Trata-se de uma providência administrativa e auxiliar à persecução penal, e não propriamente de uma medida cautelar como a prisão preventiva. Seu fundamento reside na Lei nº 12.037/2009, que disciplina a identificação criminal, e no art. 9º-A da Lei de Execução Penal, que regulamenta o Banco Nacional de Perfis Genéticos. A medida busca aprimorar a capacidade estatal de identificação e rastreio de agentes criminosos, permitindo a integração entre investigações dispersas e a articulação probatória entre órgãos de segurança e justiça.

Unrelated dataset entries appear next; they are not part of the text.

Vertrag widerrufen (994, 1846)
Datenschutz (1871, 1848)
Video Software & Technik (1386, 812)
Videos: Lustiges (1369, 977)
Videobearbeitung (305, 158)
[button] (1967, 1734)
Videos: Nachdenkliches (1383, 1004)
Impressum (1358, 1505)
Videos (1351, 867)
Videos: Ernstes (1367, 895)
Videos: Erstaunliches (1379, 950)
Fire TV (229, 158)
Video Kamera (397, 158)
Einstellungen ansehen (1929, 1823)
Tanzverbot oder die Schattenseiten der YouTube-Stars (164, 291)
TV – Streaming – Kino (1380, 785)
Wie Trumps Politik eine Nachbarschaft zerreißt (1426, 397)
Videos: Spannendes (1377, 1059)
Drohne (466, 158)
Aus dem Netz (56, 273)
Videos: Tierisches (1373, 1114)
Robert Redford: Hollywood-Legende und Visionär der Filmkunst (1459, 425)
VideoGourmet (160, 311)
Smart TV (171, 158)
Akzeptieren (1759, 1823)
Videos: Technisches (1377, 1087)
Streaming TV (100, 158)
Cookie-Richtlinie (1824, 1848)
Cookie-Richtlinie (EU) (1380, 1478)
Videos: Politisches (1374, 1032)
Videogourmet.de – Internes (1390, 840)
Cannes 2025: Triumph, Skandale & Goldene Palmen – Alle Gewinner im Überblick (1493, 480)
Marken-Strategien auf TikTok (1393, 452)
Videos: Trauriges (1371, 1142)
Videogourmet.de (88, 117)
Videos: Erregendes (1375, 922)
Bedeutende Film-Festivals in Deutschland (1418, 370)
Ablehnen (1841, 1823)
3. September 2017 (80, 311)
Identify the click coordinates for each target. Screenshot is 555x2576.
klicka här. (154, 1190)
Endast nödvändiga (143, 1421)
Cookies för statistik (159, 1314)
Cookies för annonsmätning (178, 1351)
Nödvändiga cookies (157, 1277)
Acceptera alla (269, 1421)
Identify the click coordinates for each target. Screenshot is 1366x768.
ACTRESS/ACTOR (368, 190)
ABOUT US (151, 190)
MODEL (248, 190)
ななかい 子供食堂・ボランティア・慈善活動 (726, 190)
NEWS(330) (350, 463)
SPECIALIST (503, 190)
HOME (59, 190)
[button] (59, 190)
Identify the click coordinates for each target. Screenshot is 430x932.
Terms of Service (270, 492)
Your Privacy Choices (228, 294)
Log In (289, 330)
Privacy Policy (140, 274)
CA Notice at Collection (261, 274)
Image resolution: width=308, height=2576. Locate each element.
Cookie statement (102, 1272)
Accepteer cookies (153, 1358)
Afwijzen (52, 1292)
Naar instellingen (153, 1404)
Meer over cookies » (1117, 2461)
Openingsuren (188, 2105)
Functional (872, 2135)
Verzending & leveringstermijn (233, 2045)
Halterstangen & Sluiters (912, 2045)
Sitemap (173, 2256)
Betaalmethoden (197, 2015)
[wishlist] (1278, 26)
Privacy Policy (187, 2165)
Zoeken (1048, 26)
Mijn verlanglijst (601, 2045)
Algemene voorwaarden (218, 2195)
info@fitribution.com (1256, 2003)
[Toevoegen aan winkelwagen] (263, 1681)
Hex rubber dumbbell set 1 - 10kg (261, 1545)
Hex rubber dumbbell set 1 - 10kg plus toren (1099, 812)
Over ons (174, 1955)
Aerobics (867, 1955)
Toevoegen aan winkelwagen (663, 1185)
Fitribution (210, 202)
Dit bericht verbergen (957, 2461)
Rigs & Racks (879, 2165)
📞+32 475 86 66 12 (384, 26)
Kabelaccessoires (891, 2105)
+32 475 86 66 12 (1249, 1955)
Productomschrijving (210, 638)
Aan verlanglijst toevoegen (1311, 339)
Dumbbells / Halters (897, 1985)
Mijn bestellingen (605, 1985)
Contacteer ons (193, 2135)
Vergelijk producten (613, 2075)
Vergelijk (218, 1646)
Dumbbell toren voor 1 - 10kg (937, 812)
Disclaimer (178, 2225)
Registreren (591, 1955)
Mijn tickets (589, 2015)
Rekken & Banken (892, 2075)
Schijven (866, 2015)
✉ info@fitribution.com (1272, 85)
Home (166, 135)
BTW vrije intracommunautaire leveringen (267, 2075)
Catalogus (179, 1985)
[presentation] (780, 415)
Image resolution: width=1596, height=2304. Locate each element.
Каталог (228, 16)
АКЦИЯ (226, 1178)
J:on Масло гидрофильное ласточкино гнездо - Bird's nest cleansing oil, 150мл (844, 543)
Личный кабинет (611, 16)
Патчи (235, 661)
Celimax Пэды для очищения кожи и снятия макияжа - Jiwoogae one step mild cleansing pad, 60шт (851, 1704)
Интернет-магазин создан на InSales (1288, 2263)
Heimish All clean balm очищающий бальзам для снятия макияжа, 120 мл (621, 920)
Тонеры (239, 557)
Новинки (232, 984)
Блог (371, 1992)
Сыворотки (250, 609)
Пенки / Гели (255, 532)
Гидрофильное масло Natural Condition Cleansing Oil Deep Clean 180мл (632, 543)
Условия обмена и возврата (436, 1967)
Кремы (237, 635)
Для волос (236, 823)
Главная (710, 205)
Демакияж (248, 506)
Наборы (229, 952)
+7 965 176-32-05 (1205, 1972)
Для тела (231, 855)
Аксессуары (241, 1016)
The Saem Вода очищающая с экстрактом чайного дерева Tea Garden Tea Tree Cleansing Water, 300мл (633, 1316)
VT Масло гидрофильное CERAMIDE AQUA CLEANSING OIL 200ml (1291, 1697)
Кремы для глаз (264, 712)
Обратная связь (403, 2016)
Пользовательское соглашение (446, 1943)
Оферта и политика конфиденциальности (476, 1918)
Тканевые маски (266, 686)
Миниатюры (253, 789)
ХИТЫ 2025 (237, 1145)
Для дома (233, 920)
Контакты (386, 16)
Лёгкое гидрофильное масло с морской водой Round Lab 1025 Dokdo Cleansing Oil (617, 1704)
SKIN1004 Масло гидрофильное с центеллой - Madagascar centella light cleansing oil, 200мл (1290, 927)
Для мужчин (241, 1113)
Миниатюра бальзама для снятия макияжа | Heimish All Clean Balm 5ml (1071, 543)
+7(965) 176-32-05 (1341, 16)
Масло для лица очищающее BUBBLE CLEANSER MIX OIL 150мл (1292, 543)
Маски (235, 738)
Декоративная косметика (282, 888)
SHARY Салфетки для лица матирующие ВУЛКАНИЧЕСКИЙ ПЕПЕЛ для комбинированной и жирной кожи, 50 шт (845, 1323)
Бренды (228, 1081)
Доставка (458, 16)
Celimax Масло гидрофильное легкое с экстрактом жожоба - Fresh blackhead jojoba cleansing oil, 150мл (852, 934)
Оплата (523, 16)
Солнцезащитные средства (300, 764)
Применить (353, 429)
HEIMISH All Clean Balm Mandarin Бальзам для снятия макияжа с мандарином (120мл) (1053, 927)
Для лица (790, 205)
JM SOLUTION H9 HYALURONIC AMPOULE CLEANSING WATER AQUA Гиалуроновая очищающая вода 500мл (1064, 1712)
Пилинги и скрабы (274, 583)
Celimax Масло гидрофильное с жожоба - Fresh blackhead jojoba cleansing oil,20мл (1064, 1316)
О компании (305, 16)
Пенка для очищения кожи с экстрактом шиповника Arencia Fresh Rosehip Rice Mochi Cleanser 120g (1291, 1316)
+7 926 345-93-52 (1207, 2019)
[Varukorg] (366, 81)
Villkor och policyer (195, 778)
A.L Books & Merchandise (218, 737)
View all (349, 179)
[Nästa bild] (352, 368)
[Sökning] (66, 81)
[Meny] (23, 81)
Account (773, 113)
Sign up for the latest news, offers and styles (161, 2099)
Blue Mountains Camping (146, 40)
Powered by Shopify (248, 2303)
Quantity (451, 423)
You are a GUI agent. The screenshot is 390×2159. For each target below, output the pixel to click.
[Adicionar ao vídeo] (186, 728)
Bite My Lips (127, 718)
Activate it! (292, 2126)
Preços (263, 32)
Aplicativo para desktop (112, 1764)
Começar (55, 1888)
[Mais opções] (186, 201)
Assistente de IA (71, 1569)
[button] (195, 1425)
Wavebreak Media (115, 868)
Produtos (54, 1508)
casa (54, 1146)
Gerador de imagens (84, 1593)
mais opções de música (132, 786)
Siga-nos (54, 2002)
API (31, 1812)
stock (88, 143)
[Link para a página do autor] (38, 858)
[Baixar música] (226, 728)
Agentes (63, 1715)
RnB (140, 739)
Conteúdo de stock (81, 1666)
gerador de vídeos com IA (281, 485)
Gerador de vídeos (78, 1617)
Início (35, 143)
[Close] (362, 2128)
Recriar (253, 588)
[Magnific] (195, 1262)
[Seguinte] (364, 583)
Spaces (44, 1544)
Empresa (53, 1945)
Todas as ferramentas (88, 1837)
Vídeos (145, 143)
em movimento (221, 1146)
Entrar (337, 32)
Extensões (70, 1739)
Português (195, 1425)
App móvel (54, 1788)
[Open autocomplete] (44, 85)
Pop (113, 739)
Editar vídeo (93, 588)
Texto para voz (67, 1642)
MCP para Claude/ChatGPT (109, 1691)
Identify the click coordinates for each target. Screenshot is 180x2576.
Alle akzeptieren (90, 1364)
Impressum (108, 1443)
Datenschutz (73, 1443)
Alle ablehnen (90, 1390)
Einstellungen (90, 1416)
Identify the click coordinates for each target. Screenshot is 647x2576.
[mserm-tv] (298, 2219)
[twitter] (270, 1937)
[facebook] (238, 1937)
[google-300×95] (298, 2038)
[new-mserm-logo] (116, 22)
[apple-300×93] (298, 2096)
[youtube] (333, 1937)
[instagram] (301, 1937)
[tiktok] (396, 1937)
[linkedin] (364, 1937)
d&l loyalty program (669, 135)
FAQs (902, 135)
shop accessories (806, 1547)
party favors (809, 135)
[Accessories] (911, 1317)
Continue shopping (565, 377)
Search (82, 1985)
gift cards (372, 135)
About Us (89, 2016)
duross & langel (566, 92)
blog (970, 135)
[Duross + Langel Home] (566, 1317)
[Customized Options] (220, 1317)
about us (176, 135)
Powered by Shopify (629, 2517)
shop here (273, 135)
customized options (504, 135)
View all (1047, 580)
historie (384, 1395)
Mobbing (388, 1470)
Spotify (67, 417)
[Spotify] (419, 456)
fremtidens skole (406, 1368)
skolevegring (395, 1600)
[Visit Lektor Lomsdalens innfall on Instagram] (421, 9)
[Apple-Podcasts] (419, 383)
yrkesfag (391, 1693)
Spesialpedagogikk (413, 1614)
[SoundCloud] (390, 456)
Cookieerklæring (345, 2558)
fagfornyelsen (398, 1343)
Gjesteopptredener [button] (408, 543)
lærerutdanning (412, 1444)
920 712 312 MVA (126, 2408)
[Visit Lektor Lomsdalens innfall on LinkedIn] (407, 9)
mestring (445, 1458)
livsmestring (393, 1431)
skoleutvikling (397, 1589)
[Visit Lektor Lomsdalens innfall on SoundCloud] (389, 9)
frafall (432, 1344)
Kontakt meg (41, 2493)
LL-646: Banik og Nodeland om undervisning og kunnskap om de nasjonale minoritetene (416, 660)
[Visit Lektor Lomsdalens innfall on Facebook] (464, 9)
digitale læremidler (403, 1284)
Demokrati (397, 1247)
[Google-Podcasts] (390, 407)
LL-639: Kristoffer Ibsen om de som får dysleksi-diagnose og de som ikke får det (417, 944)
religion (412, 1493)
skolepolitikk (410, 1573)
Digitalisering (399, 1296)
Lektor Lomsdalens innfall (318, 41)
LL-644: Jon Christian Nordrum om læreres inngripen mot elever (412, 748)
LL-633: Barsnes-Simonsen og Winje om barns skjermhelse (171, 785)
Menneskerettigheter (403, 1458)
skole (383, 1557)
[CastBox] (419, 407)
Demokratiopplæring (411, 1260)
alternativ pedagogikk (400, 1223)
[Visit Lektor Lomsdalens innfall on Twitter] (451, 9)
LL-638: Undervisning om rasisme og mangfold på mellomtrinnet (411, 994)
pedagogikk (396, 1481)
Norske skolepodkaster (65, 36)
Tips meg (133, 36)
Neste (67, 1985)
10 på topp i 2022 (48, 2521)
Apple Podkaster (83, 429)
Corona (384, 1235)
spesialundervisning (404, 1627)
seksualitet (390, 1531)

A utilidade prática é evidente. Em crimes violentos, o vestígio biológico pode vincular o autor à cena do crime (por exemplo, em casos de estupro ou homicídio); no tráfico e na organização criminosa, o DNA pode ser correlacionado a outros inquéritos ou locais de armazenamento de armas e drogas, facilitando a descoberta de redes estruturadas. A coleta permite a criação de uma base de dados genética unificada, fortalecendo o enfrentamento à macrocriminalidade.
O dispositivo prevê que o Ministério Público ou a Autoridade Policial requeira a coleta — o que não significa imposição automática, mas sim faculdade técnica diante da pertinência da medida. O juiz, por sua vez, também pode determinar a providência de ofício, visto que não se trata de ato probatório, mas de mera formalidade identificatória, similar à tomada de impressões digitais. A coleta deve ocorrer na audiência de custódia ou em até 10 dias, por agente público treinado, observando-se rigorosamente a cadeia de custódia.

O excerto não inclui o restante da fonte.